Exercise requirements
The answer is a single figure: how many lines below contain the word "height".

Record extracts
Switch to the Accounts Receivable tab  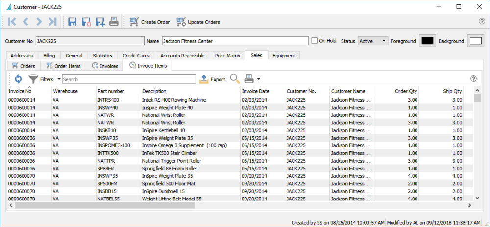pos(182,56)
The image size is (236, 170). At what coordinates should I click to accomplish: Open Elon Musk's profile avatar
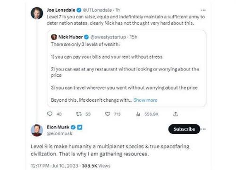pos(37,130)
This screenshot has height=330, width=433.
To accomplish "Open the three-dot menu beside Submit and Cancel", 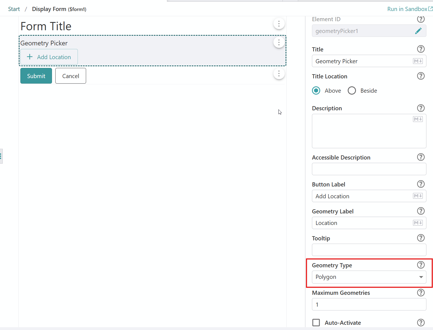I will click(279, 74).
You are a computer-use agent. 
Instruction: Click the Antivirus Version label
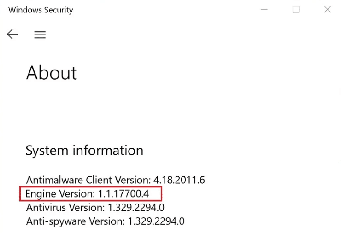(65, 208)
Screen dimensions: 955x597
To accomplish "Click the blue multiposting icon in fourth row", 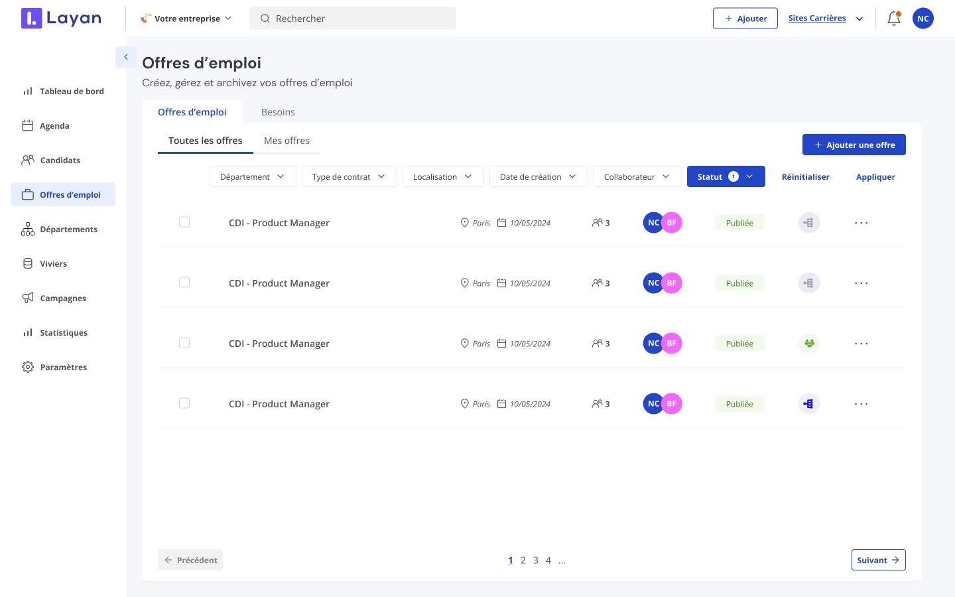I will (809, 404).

---

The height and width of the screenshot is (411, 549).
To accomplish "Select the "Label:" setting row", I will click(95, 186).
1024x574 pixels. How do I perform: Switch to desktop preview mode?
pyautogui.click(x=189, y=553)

Solution for this task
2